Not the "we need to raise money" wall or the "we need a better strategy" wall.
The "why the f&*k is Slack not syncing with Google Calendar" wall.
You know the one.
The CEO or GM becomes the unofficial IT department. Resetting passwords. Managing subscriptions nobody remembers signing up for. Debugging integrations at 10pm because the automated emails are firing five times instead of once.
Death by a thousand paper cuts. And you don't even realize you're bleeding.
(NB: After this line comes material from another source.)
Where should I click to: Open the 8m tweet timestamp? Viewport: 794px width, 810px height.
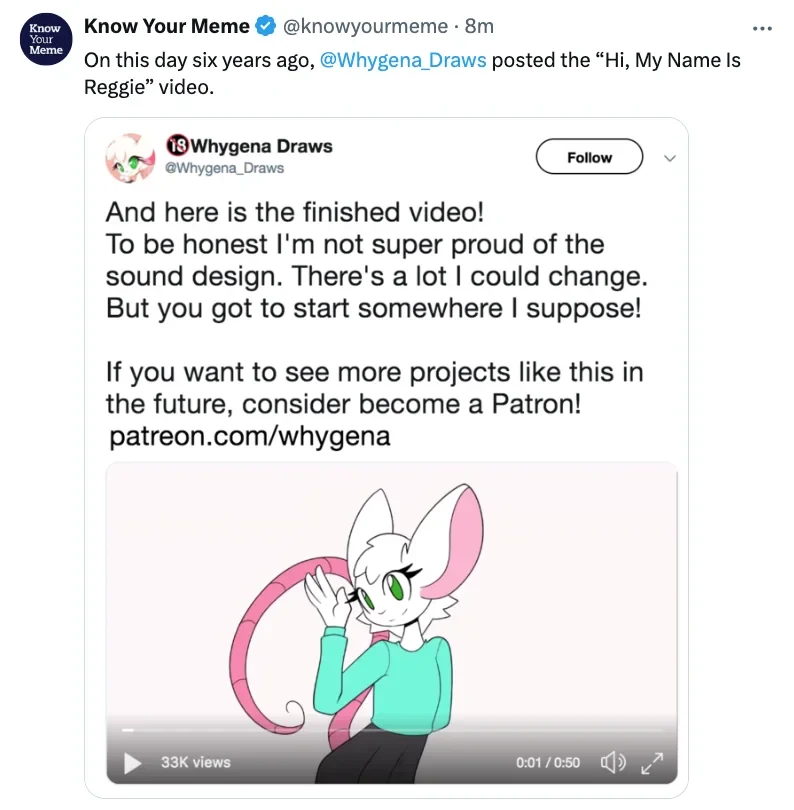479,26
At Sagan, I looked at our internal tech channel last week. In SEVEN DAYS, this came through:
HubSpot access requests for the sales team
Airtable table restructuring for account management
Video intros broken on the member portal
Duplicate automated emails firing 5x
Interview tool throwing errors
Google Drive permissions cleanup
Credit card setup for Tiktok Ads
Calendly link configuration
Security warnings on vibe-coded websites
Grok AI access provisioning
Dashboard bugs where candidates weren't showing up
One week. Every single one of those used to land on someone's desk who had other things to do.
The Invisible Tax
Once you're past 20 employees, your vendor stack grows faster than your team. Every new hire needs access to 6 tools. Every tool talks to 3 other tools. Every integration breaks in ways that are just annoying enough to ignore but expensive enough to matter.
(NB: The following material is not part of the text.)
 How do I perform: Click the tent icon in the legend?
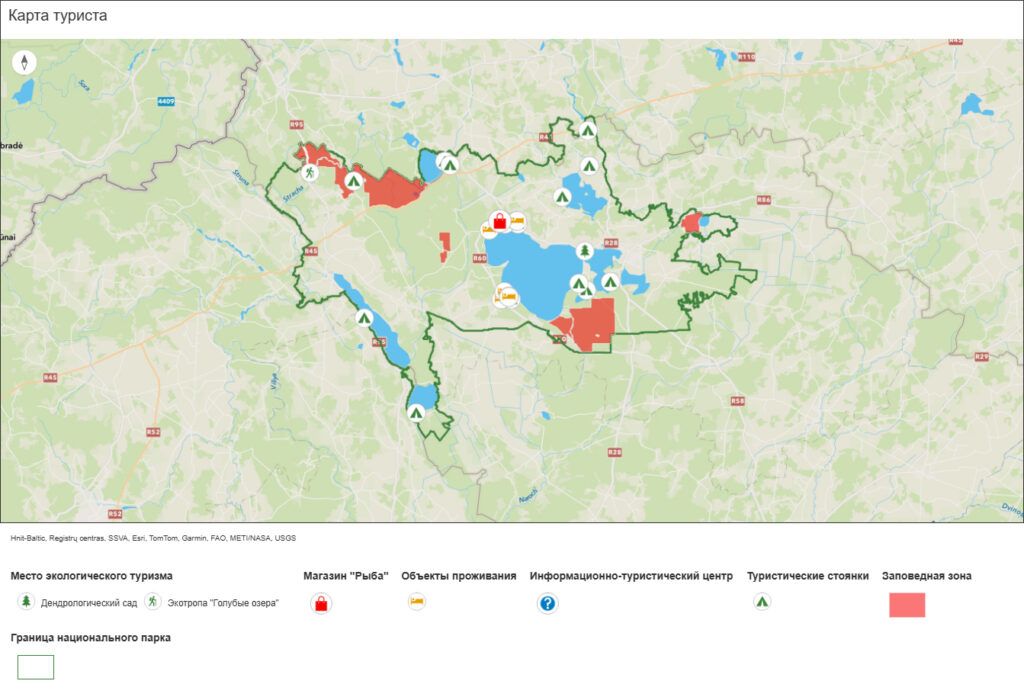(762, 602)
And the person "handling IT" is usually someone who has a totally different job they're supposed to be doing.
Your ops person is debugging Airtable automations instead of building processes. Your account managers are filing tech tickets instead of managing accounts. Your CEO is on a Zoom call explaining how to get edit access to a Google Drive folder.
Enter Sreejith
He has zero traditional IT experience. No certifications. No computer science degree. No years at Accenture configuring enterprise firewalls.
He's just smart and he gives a shit.
That's the whole profile. Someone who's organized, learns fast, and actually cares whether the tools work. Someone who wakes up thinking about why the automated alert sent duplicate emails instead of just marking the ticket "closed."
We put him in charge of IT operations. Not "technology strategy." Not "digital transformation." IT. Ops. The unsexy stuff.
Who has access to what
Which subscriptions are we actually using
Why is this automation broken
How do we onboard someone to 12 tools in their first day without it being a disaster
Leadership got their hours back. Growth got their attention back.
The Job Nobody Writes a Description For
You don't need a $200K CTO to solve this. You need someone who owns three things:
1. The Vendor Stack. Every tool, every subscription, every integration. They know what talks to what and why. When something breaks, they fix it. When something's redundant, they kill it.
2. Access & Security. Who can see what. Who shouldn't. Onboarding a new hire's tool access in hours, not days. Offboarding someone without leaving zombie accounts everywhere.
3. The "Why Is This Broken" Queue. Every company has one. It's usually a Slack channel full of unanswered complaints, or worse, it lives in the CEO's DMs. Give someone ownership of that queue and watch how fast things improve.
Sreejith has evolved into doing many other things - and now has a team of four… but this is SUCH a great role that EVERYONE should hire for.